Saved entries:
____
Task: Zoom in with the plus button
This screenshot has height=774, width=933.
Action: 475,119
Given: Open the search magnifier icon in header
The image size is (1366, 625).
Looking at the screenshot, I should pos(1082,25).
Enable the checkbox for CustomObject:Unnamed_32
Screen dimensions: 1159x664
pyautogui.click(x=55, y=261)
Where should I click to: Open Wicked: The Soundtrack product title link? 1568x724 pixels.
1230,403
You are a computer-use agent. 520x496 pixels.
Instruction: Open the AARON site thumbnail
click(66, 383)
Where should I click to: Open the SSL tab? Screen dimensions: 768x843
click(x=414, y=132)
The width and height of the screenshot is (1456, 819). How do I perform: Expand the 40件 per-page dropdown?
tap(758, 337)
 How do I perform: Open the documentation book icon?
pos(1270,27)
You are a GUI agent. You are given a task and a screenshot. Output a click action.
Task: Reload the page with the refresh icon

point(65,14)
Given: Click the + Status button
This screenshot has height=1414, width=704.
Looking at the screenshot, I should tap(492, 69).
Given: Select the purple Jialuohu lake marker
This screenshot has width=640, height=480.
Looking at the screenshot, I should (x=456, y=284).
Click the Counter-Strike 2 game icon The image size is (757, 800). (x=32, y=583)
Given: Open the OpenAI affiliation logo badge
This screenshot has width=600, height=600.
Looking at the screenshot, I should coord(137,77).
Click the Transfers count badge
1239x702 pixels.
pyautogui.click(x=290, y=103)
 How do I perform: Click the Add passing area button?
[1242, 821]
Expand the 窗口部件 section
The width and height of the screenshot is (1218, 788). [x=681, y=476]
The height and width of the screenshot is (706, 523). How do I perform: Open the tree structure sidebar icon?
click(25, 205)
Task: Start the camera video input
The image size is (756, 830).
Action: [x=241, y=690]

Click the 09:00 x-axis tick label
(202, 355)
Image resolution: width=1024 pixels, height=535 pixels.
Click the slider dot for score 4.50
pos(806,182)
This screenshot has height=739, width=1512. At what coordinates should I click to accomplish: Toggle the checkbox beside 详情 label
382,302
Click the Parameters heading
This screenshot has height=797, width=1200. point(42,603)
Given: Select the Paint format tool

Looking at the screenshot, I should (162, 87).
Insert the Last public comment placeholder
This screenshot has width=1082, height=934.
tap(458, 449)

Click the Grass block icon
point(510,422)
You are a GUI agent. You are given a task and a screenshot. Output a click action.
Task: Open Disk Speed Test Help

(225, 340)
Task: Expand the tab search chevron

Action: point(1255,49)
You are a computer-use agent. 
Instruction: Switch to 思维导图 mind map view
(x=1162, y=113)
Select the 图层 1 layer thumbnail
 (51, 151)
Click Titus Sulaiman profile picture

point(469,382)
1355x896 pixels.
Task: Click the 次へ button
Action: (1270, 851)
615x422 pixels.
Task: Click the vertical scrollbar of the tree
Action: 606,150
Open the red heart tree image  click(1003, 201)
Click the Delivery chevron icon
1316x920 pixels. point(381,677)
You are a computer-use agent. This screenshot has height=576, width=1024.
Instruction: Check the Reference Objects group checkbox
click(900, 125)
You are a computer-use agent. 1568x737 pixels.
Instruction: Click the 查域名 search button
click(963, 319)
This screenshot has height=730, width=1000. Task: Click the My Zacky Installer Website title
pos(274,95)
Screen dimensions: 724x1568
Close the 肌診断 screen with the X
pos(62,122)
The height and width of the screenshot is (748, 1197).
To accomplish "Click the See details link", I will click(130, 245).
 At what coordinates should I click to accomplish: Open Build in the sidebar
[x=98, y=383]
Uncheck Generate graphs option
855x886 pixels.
____
Rewrite the rows from the line with "Task: Start the camera video input" to the line with "pos(62,122)", swapping "chevron" for "arrow" and leaving everything else unchanged.

• **Solution to this task**
Task: Start the camera video input
The image size is (756, 830).
Action: [x=241, y=690]

Click the 09:00 x-axis tick label
(202, 355)
Image resolution: width=1024 pixels, height=535 pixels.
Click the slider dot for score 4.50
pos(806,182)
This screenshot has height=739, width=1512. At what coordinates should I click to accomplish: Toggle the checkbox beside 详情 label
382,302
Click the Parameters heading
This screenshot has height=797, width=1200. point(42,603)
Given: Select the Paint format tool

Looking at the screenshot, I should (162, 87).
Insert the Last public comment placeholder
This screenshot has width=1082, height=934.
tap(458, 449)

Click the Grass block icon
point(510,422)
You are a GUI agent. You are given a task and a screenshot. Output a click action.
Task: Open Disk Speed Test Help

(225, 340)
Task: Expand the tab search arrow

Action: point(1255,49)
You are a computer-use agent. 
Instruction: Switch to 思维导图 mind map view
(x=1162, y=113)
Select the 图层 1 layer thumbnail
 (51, 151)
Click Titus Sulaiman profile picture

point(469,382)
1355x896 pixels.
Task: Click the 次へ button
Action: (1270, 851)
615x422 pixels.
Task: Click the vertical scrollbar of the tree
Action: 606,150
Open the red heart tree image  click(1003, 201)
Click the Delivery arrow icon
1316x920 pixels. point(381,677)
You are a computer-use agent. This screenshot has height=576, width=1024.
Instruction: Check the Reference Objects group checkbox
click(900, 125)
You are a computer-use agent. 1568x737 pixels.
Instruction: Click the 查域名 search button
click(963, 319)
This screenshot has height=730, width=1000. Task: Click the My Zacky Installer Website title
pos(274,95)
Screen dimensions: 724x1568
Close the 肌診断 screen with the X
pos(62,122)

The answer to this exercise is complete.